At Schatzie's Restaurant in Baltimore, a favorite gathering place for fans of German food, owner Albert J. Craemer is still serving one of Roman Leimer's imported Austrian vintages as the house white wine.

But the practice is as much a toast to Leimer as it is a tribute to his taste in wine. Like the patrons at Shatzie's bar, who include local police, prosecutors and court experts, Craemer is baffled by the mysterious disappearance of Roman Leimer, who was first thought to have died in a fiery truck crash in Virginia but is now listed as missing.

"Everybody is confused," says Craemer, who was a friend of Leimer for more than a year and believes he could have been the victim of foul play. "You just can't put your finger on it. No matter what way you look at it, it is a very sad state of affairs."

For nearly six weeks, police have talked to friends and business associates of Leimer, and searched in Maryland and Virginia for the 39-year-old Montgomery County truck driver and wine distributor who was indicted by a Virginia grand jury 10 days ago on a charge of felony arson.

So far, Virginia and Maryland state police investigators say they have come up only with "some live leads," including a reported sighting of Leimer in Maryland by a witness police described as reliable, but no tangible signs of the missing person.

Leimer was presumed dead when his 8,900-gallon Exxon gasoline tanker was found ablaze on I-66 near Front Royal, Va., in the early morning of Jan. 13. But 10 days later, this seemingly routine accident was tranformed into a detective story when a Smithsonian Institution scientist called into the case by Virginia medical authorities declared that the charred remains found in the blaze were not human, but those of a pig.

Now Virginia and Maryland investigators are combing the countryside looking for Leimer and possible accomplices. They checked airports and airlines, foreign embassies, and customs officials after getting tips that Leimer (who holds a U.S. passport) tried to leave the country through Puerto Rico. They circulated a composite drawing of a woman whose compact blue car was parked a half-mile behind the Exxon tanker about 15 minutes before the fire broke out. Police have interviewed several German women named "Heidi," hoping that eventually one will know Leimer's whereabouts.

"There seem to be an awful lot of people running around who know something," said one Virginia official, who asked not to be named. "We are still pursuing an awful lot of live leads."

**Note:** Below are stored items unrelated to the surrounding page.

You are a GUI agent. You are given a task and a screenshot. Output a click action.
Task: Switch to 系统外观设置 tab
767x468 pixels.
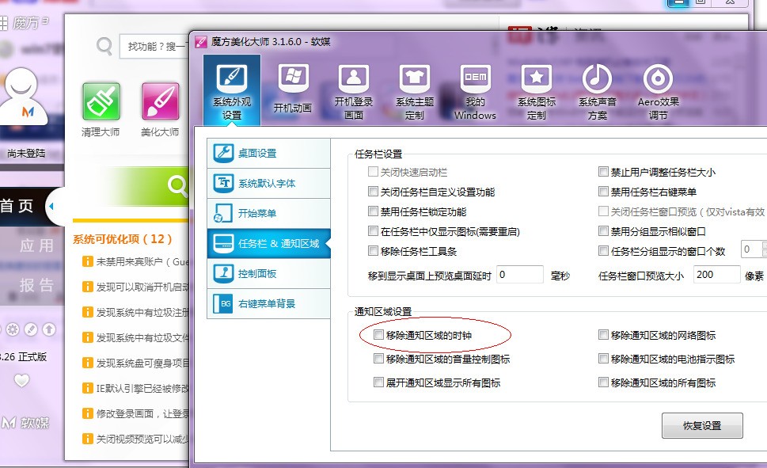pos(230,89)
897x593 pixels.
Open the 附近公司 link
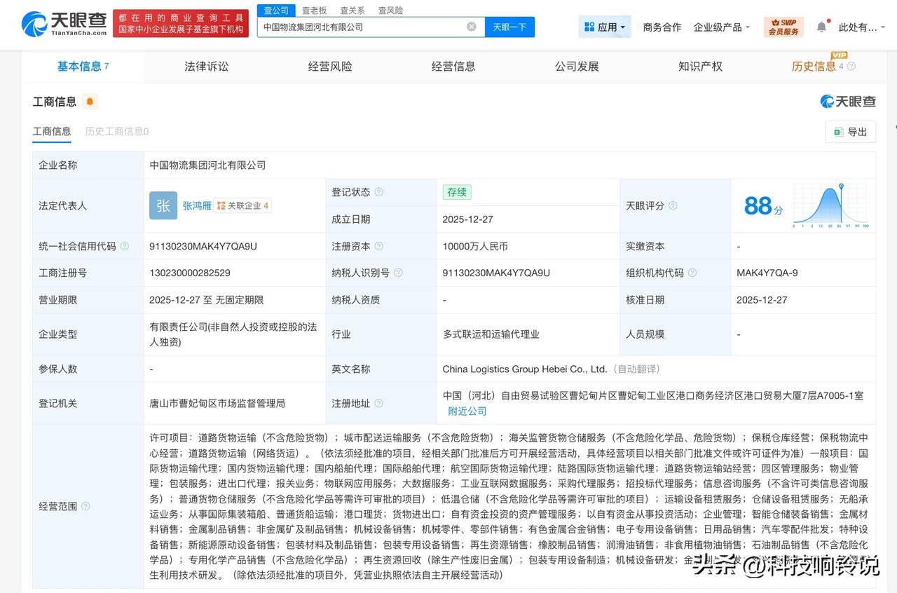[467, 411]
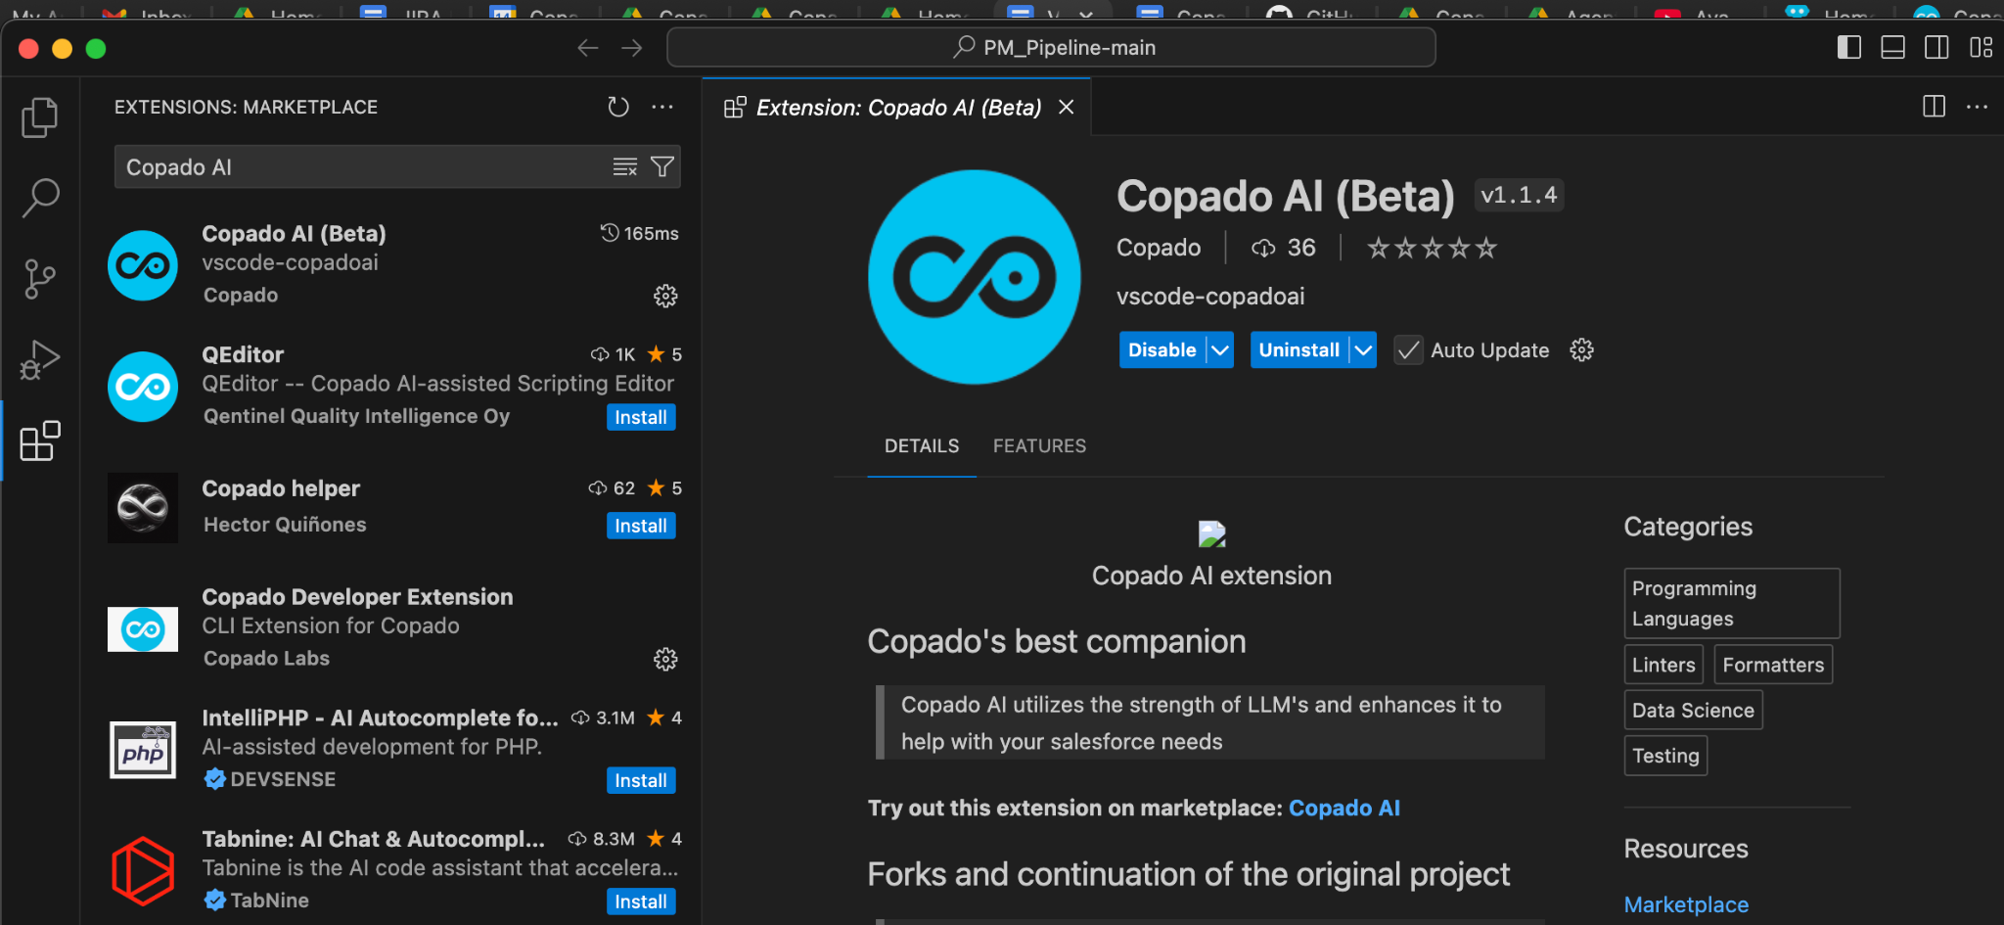This screenshot has height=925, width=2004.
Task: Toggle primary sidebar visibility
Action: (x=1848, y=48)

Police say they received "a flood" of new tips last week from friends and acquaintances of Leimer who read newspaper reports that he had been indicted.

Leimer's wife and three children, meanwhile, are trying to keep Leimer's wine distribution business, Romax Inc., afloat, their friends said. The family members have declined interviews on the advice of their attorney, Richard Paugh.

"I still believe he is dead," Paugh said last week. "So far I have seen no persuasive evidence that he is alive. I think the police are fishing now. They are hyping it."

The Exxon Corp., which employed Leimer for 14 years, officially terminated his employment last week, disqualifying his family from corporate benefits. Leimer's wife, Antonia, has filed for an insurance claim and has pressed unsuccessfuly to get a death certificate, according to Virginia police sources.

Leimer was threatened by mounting lawsuits and debts at the time of his disappearance, and his friends suggest he was a victim of foul play.

"The man had his picture on every bottle of wine he sold and on posters in restaurants," says his friend Craemer. "It would be very difficult for a man like him to plan to disappear from the face of the earth. He wasn't the kind of guy who could sit quietly off in a corner by himself."

So far, the only comparable case police have found is one in South Carolina more than 20 years ago in which the remains at the scene of a tanker truck fire--presumed to be human--were found to be those of a dog. The truck driver who set the fire was caught by police two years later, hiding in a nearby attic.